Każdego dnia czuję, jak zabierają mnie troski i obowiązki. Mam 44 lata, troje dzieci i stałą pracę. Każdy wieczór to walka z czasem: gotowanie, sprzątanie, pomoc dzieciom w nauce. Wszystko to wymaga uwagi, sił i cierpliwości.
Kiedy moje dzieci były młodsze, mama zawsze mi pomagała. Lubiła się nimi opiekować, cieszyła się ich towarzystwem. Mogłam choć na chwilę odpocząć, a ona przejmowała część obowiązków. Jednak z upływem lat wiele się zmieniło. Kiedy mojej najmłodszej córce skończyło się 12 lat, mama zaczęła coraz rzadziej pomagać. Zaczęła dzwonić do mnie częściej, ale nie po to, by mnie wspierać, a po prostu, żeby porozmawiać o drobiazgach. Nie czuła, jak mnie to irytuje, szczególnie kiedy miałam trudności ze znalezieniem czasu dla siebie.

Pewnego dnia nie wytrzymałam. Mama zadzwoniła, kiedy byłam na granicy wyczerpania, i poprosiła, żebym natychmiast przyjechała. Byłam na skraju sił, nie mogłam jej słuchać, więc krzyknęłam:
„Mamo, przestań dzwonić do mnie codziennie! I tak nie zdążam wszystkiego zrobić! Nie mogę przyjechać, nie dzwoń do mnie więcej!”
Po tym milczała. Trzy dni – ani jednego telefonu. Ale zamiast ulgi poczułam niepokój. Dlaczego nie dzwoni? Czy coś jest nie tak?
Postanowiłam pojechać do niej do domu. Kiedy przyjechałam, drzwi były zamknięte. Zapukałam, ale nikt nie odpowiedział. Miałam złe przeczucia. Wzięłam klucz i weszłam.

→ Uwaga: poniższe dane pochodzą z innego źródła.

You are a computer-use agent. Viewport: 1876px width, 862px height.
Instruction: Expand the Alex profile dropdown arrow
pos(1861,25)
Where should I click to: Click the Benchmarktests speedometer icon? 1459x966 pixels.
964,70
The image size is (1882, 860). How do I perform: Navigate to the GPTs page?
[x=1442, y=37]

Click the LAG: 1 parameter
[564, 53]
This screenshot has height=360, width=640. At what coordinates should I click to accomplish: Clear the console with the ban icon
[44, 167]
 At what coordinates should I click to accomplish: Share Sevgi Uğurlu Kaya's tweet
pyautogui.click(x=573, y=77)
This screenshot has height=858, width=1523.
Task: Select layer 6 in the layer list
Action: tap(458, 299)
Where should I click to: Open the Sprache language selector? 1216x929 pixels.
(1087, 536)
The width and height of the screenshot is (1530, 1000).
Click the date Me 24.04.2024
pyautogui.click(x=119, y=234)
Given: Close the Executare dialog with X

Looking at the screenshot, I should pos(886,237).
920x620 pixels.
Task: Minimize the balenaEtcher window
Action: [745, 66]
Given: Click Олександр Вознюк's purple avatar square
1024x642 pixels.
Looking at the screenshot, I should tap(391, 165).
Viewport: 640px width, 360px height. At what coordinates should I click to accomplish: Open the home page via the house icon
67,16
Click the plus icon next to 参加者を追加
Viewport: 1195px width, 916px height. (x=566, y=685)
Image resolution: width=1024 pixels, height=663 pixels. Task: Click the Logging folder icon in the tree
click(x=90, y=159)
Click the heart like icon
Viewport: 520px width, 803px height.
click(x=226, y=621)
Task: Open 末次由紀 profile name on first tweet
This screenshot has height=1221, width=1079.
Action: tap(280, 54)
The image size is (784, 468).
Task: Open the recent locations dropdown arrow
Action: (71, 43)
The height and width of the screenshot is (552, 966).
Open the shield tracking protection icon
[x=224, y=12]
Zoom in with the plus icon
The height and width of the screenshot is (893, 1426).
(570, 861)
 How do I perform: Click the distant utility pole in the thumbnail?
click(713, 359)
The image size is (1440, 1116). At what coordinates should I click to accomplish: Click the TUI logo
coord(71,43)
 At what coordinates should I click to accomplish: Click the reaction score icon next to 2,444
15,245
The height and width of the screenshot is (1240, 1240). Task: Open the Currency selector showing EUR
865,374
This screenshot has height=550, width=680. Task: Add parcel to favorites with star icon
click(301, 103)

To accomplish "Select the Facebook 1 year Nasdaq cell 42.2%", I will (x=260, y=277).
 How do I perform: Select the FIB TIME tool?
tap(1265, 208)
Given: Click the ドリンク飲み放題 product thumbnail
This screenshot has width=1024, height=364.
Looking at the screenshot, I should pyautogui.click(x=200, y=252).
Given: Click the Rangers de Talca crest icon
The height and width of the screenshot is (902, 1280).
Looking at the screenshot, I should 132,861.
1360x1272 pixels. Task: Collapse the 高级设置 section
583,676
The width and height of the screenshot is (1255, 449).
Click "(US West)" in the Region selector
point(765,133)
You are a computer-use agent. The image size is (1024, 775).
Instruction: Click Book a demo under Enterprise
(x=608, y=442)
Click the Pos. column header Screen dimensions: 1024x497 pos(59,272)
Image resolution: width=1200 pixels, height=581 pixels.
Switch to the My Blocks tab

Mama leżała na łóżku. Najpierw pomyślałam, że po prostu śpi, ale potem zrozumiałam, że coś jest nie tak. Jej twarz była spokojna, jakby pozbawiona zwykłych emocji. Podeszłam bliżej, zawołałam ją, ale nie było odpowiedzi.
„Mamo?” – ledwie wyszeptałam.
Cisza. Nie mogłam oddychać ze strachu. Podeszłam do niej i zrozumiałam, że odeszła.
W tej chwili świat się zatrzymał. Stałam, nie wierząc w to, co się stało. Na stole obok leżał pudełko po nowym telefonie. „Pewnie kupiła go dla mnie” – pomyślałam. Może próbowała zadzwonić do mnie dwa dni temu, żeby powiedzieć, że kupiła prezent. Ale ja tego nie zrozumiałam.

Jak mogłam być tak zajęta? Dlaczego nie przyjechałam wcześniej? Dlaczego nie zauważyłam jej wołania? Dlaczego zawsze myślałam, że zdążę potem?
Teraz już za późno.
I ten ból nigdy mnie nie opuści. Nigdy!